In Kubernetes, you use probes to configure health checks that help determine each pod’s state. Distributed microservices-based systems must automatically detect unhealthy applications, reroute requests to other systems, and restore broken components. Health checks help address this challenge to ensure reliability.
Kubernetes observes a pod’s lifecycle by default and routes traffic to the pod when containers move from a ‘pending’ state to ‘succeeded’. It locates application crashes and restarts the unhealthy pod to recover. This basic setup is not enough to ensure health in Kubernetes, especially when an application in the pod is configured with daemon process managers.
When Kubernetes determines that a pod is healthy and ready for requests once all containers start, the application can receive traffic before it is ready. It can occur when an application needs to initialize some state, load data before handling application logic, or make database connections.
This issue creates a gap between when the application is ready and when Kubernetes thinks it is ready. As a result, when the deployment starts to scale, unready applications might receive traffic and send back 500 errors.
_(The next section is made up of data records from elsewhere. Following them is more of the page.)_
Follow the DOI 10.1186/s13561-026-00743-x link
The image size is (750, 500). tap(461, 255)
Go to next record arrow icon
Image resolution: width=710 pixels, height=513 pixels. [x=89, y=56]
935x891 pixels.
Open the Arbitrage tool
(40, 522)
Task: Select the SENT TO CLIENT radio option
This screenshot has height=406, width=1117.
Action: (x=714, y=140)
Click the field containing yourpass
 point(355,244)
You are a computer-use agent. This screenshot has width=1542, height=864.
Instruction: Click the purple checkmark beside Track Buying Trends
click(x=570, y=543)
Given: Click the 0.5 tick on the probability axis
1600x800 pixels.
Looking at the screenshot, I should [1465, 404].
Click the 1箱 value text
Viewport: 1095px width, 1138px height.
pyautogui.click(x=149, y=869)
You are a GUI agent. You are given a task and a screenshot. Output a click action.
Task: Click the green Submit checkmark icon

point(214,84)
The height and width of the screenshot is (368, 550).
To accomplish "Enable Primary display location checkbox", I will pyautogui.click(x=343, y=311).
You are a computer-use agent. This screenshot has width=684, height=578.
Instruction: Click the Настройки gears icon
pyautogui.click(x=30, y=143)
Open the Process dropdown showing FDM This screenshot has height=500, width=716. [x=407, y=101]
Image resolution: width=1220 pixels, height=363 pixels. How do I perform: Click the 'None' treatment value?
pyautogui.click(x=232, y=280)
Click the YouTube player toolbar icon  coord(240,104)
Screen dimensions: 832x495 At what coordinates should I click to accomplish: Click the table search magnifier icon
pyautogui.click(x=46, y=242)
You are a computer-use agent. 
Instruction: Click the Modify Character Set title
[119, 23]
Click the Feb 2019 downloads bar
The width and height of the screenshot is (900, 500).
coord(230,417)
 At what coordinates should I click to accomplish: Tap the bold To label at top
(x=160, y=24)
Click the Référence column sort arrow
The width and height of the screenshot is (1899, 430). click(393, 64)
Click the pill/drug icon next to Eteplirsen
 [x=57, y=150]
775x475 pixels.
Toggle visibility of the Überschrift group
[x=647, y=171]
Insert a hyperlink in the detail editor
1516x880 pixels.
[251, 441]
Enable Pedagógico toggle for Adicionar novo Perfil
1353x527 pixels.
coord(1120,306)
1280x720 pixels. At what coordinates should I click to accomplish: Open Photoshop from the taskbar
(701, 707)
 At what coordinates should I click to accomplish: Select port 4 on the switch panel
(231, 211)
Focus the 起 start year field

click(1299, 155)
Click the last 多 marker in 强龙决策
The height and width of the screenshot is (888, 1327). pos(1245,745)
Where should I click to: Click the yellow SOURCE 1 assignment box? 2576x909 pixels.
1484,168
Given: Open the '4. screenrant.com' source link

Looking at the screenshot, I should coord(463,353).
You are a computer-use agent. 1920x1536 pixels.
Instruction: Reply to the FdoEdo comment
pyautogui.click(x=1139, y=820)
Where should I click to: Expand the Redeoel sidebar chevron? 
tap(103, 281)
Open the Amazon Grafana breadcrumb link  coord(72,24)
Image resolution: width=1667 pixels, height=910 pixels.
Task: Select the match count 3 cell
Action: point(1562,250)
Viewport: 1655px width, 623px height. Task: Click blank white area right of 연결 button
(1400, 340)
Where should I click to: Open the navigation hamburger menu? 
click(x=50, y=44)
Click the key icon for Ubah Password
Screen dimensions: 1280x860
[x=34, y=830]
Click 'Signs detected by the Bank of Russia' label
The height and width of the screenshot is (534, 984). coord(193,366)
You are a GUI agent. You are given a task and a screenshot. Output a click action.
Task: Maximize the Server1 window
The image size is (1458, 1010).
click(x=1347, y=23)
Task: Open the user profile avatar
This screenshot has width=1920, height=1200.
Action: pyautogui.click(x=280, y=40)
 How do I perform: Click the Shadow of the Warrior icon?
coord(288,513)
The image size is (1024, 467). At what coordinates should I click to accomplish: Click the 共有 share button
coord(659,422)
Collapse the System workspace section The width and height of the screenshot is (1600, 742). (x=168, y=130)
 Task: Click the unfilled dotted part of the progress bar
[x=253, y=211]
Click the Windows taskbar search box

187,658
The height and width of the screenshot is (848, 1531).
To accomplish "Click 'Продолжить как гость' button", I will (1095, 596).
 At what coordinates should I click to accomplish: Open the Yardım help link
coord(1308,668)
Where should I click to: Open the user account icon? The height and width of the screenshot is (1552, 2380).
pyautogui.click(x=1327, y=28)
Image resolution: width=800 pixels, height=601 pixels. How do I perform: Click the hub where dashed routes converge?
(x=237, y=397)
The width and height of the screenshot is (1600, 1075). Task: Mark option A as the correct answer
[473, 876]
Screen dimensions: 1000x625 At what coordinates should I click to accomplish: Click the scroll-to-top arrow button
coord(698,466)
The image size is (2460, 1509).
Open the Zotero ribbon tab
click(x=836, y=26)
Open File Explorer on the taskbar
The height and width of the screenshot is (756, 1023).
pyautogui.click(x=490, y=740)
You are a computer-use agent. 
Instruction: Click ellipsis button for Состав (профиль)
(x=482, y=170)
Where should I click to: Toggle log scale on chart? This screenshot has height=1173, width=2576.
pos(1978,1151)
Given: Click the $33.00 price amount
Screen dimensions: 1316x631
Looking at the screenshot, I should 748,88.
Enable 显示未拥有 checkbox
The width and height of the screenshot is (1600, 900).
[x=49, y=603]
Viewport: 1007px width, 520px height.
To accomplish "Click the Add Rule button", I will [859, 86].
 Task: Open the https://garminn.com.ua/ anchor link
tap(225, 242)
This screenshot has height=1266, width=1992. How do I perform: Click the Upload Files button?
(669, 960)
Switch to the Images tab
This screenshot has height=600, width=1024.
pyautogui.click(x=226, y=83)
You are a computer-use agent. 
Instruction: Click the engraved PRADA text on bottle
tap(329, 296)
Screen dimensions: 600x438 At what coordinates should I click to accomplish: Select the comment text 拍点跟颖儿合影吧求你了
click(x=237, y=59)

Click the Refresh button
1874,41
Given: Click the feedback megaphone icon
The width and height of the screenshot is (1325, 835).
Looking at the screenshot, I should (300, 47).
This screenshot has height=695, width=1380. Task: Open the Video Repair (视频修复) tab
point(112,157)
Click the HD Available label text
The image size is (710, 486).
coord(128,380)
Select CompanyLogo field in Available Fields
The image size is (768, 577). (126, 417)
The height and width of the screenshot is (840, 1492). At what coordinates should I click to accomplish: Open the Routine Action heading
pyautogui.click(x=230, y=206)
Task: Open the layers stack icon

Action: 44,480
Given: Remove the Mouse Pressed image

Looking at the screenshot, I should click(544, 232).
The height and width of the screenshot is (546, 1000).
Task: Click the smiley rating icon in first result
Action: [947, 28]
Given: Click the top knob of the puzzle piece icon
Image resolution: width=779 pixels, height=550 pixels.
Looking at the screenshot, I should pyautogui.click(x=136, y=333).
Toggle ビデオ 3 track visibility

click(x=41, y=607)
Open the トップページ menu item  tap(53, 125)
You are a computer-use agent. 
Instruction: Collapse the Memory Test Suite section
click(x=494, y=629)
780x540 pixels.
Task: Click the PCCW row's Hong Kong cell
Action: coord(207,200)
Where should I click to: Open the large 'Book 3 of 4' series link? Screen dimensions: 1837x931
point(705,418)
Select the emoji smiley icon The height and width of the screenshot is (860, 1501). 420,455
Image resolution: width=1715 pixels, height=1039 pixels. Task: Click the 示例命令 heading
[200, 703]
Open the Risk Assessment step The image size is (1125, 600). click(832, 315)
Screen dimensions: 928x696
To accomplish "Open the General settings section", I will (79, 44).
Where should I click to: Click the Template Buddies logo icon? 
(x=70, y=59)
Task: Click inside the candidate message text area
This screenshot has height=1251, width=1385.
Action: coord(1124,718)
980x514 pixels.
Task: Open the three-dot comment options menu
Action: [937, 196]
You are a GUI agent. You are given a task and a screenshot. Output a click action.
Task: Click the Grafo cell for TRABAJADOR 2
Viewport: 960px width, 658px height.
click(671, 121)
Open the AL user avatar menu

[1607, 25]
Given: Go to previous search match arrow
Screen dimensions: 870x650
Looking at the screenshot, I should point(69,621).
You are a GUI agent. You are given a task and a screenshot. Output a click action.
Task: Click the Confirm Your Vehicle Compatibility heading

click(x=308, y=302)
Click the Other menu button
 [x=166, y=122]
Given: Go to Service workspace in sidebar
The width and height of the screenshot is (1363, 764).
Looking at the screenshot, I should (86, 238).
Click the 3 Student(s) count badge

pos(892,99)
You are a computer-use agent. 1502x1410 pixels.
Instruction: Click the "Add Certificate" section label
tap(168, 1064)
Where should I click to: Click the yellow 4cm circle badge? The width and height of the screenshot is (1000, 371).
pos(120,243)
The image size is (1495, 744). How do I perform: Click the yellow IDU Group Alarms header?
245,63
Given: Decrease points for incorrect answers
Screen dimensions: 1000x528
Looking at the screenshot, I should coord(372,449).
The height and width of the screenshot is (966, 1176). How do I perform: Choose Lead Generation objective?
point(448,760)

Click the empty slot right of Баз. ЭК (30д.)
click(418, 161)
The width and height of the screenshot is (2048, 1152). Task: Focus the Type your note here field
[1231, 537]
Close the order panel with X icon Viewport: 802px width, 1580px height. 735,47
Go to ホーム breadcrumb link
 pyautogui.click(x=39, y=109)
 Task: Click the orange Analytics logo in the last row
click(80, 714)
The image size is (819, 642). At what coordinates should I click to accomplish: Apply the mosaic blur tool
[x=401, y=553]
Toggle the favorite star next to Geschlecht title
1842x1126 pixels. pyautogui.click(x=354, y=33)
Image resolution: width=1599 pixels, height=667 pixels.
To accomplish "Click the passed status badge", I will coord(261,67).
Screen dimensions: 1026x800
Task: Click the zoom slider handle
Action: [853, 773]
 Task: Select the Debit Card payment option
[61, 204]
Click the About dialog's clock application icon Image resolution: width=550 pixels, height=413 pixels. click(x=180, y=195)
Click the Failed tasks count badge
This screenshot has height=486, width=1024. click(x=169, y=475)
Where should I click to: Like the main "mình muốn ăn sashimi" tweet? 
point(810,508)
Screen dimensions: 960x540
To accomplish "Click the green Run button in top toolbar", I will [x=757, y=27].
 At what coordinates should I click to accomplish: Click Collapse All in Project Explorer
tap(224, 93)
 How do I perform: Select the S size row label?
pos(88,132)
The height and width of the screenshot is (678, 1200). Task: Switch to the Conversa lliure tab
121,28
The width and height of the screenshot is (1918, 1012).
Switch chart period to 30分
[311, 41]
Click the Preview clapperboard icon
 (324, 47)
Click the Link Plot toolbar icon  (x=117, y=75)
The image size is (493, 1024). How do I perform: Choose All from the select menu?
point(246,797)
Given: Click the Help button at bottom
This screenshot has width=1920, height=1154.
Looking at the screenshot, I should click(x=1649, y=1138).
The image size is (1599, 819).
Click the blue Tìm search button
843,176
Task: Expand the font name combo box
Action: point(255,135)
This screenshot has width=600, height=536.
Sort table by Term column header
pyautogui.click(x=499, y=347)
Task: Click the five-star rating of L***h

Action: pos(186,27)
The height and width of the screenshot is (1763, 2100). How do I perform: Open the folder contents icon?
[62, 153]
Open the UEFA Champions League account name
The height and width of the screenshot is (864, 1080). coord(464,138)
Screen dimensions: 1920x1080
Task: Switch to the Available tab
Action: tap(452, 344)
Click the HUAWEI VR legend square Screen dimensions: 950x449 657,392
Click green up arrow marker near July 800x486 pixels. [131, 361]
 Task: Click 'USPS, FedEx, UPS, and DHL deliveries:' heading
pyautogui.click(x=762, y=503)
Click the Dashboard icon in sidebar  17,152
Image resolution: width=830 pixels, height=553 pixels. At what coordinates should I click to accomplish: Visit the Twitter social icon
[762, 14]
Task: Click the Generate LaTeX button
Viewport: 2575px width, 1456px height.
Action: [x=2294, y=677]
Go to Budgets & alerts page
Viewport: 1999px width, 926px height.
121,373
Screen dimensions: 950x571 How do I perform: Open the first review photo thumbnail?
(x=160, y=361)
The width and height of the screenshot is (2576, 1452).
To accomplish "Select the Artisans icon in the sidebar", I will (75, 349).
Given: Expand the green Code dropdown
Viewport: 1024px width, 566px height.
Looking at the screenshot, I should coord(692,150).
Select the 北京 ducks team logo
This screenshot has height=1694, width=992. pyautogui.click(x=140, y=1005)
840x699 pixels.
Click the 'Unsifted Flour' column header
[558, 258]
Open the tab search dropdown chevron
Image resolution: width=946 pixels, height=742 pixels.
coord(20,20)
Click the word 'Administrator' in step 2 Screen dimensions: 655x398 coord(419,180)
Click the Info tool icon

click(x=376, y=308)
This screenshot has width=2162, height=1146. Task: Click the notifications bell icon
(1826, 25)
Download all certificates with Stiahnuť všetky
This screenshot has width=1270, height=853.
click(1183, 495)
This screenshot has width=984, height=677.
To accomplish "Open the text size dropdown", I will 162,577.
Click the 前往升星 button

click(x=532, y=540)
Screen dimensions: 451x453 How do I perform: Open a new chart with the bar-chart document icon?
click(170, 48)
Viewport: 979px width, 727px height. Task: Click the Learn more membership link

Kubernetes health checks use probes that enable the kubelet, an agent running on each node, to validate the health and readiness of a container. Probes determine when a container is ready to accept traffic and when it should be restarted.
You can perform health checks via HTTP(S), TCP, command probes, and gRPC. We’ll show how this works with examples.
This is part of an extensive series of guides about kubernetes troubleshooting.
What are the Three Types of Kubernetes Probes?
Here are the three probes Kubernetes offers:
- Liveness probe — determines if a container is operating. If it does not operate, the kubelet shuts down and restarts the container.
- Readiness probe — determines if the application that runs in a container is ready to accept requests. If it is ready, Kubernetes allows matching services to send traffic to the pod. If it is not ready, the endpoints controller removes this pod from all matching services.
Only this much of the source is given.